The Fair Labor Standards Act establishes a minimum wage, overtime pay, record keeping, and youth employment standards for employees. We will secure what is rightfully yours. If you believe your employer is underpaying or not paying proper overtime, please contact The Patton Firm right away.
What constitutes a work week?
Generally, a work week is a period of seven consecutive days set by an employer, either formally or informally. An employer may formally adopt a policy that sets the work week as “Monday through Sunday” or “Thursday through Wednesday.” Alternatively, an employer’s work week may be informally adopted by its use of time sheets or its payroll practices. For example, an employer may require employees to clock in and out on timecards that have weeks that start with a Monday and end on a Sunday.
When does overtime begin accruing?
The FLSA requires employers to compensate non-exempt employees with overtime premiums once the employee’s work hours exceed the 40-hour threshold in a single work week. The FLSA generally does not afford overtime protections for work performed in consecutive work weeks. For example, in a Monday-Sunday work week, an employer must pay over time for all work that exceeds 40 hours during that calendar period. However, even if they employee worked every day in that particular work week, overtime premiums stop on the Monday that follows the work week. This concept is sometimes confusing when employers adopt pay periods longer than one week in duration and is especially confusing to employees when pay days occur on the 15th and last day of the month.

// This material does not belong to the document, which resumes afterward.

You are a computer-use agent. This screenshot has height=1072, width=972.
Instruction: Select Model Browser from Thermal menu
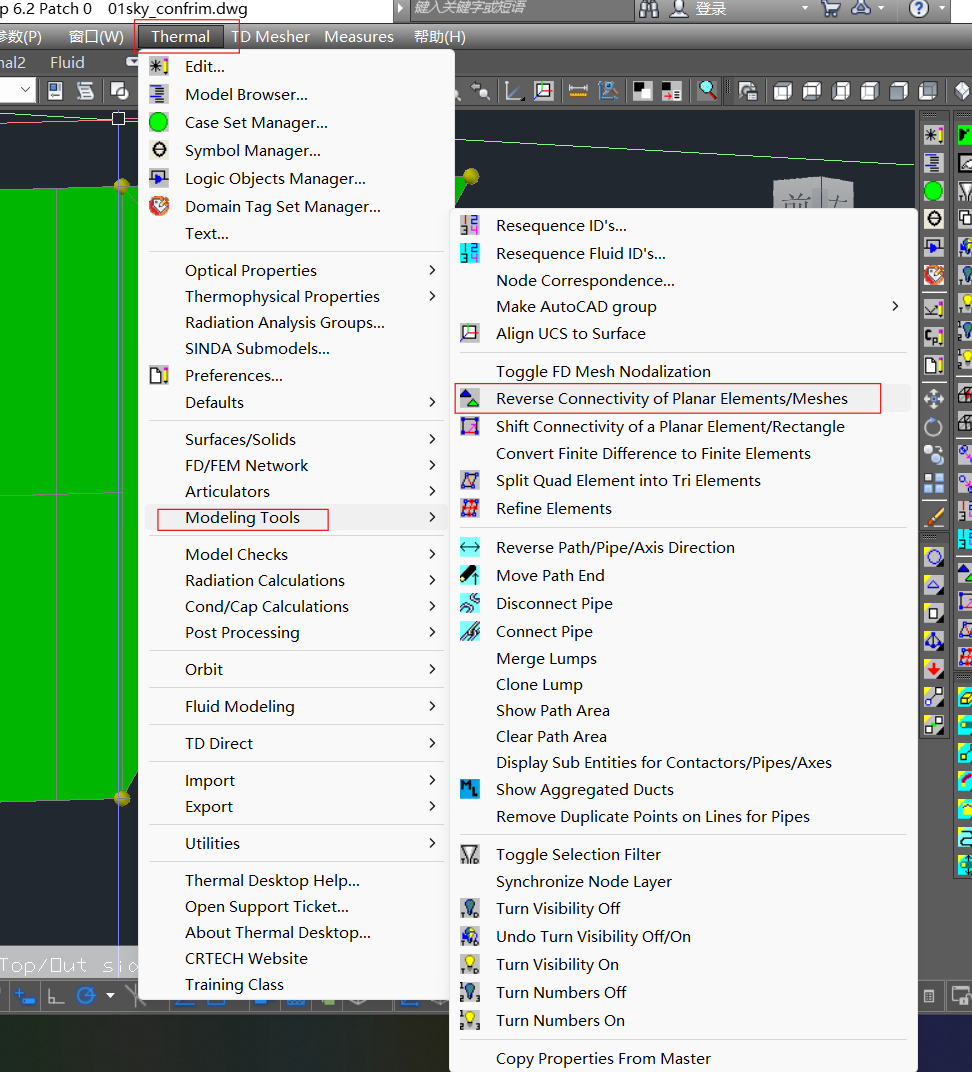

What is the overtime premium?
The overtime premium is one and one-half (1.5) times the employee’s regular rate of pay. An employee earning $10 per hour is entitled to an overtime premium of $15 per hour.
What is the difference between exempt and non-exempt employees?
Certain employment categories are exempt from the overtime requirements of the FLSA and are therefore not afforded overtime protections. Two of the most common exemptions are the executive and managerial exemptions. Employees that fall within these exemptions may be paid on a salary basis and are permitted to work in excess of 40 hours in a work week without the benefit of receiving an overtime premium. Other exemptions include outside sales employees and professionals. An employer cannot simply give an employee a job title and treat the employee as exempt. Many employees prevail in their FLSA claims by asserting that their employer misclassified them as exempt.
Is pre-shift and post-shift work compensable?
Work done in preparation for the workday or winding down from the workday is compensable if it is integral and indispensable to the employee’s job duties. Work that happens on an infrequent basis and takes only a very small amount of time may be considered de minimis and not compensable. Donning and doffing (putting on and taking off) protective clothing may be compensable depending upon the specialized nature of the items and the amount of time/effort required.
When is an employee entitled to compensation for time spent travelling?
Employees are generally entitled to compensation for all hours worked; however, the Portal-to-Portal Act specifically excludes regular commuting time. Employees are not entitled to compensation for the time they would normally spend driving to and from work. Employees are entitled to compensation for time spent traveling after the start of the work day. An employee who begins work at one location and then has to travel to another location to continue working is entitled to travel time compensation. Additionally, employees who are sent on special assignments may be entitled to travel time compensation.
What are common claims asserted by employees against their employers?
• Failure to pay the applicable minimum wage
• Failure to pay overtime premium (i.e. employer pays “straight time”)
• Failure to pay employees for pre-shift and/or post-shift work
• Failure to pay employees for travel time
• Misclassification as an exempt employee
• Private sector use of compensatory time off (CTO) instead of paying overtime
What is an employee entitled to recover in an FLSA action?
The FLSA allows employees to recover the wages that should have been paid for a period of time going back two years from the date the FLSA lawsuit is filed. Recovery of these “compensatory damages” can be extended to the period of time going back three years from the lawsuit filing date if the employee can prove that the employer willfully violated the FLSA. A willful violation of the FLSA may also entitle the employee to liquidated damages.
Can an employer fire or terminate an employee for filing an FLSA claim?
The FLSA contains very serious penalties for employers who terminate or otherwise retaliate against an employee for participation in a wage/overtime claim, lawsuit or investigation.
Are there any other laws that allow employees to recover wrongfully withheld wages?
Some states have employment laws that are more protective than the FLSA and may include penalties related to employee meal breaks, rest breaks and/or inaccurate wage statements. A qualified and knowledgeable wage attorney can help employees navigate these complicated employment laws and ensure employees get the maximum recovery for the hard work they have performed.
Should an employee consult with a lawyer before asserting claims for unpaid wages?
The FLSA is a very complex law and employees will benefit greatly from the advice of a qualified and knowledgeable wage attorney. Additionally, the FLSA requires the courts to award employees’ attorneys reasonable fees and costs if the employee prevails in his or her wage claims. The court will direct the employer to pay these fees and costs so that employees can fully enjoy the wages they are rightfully owed.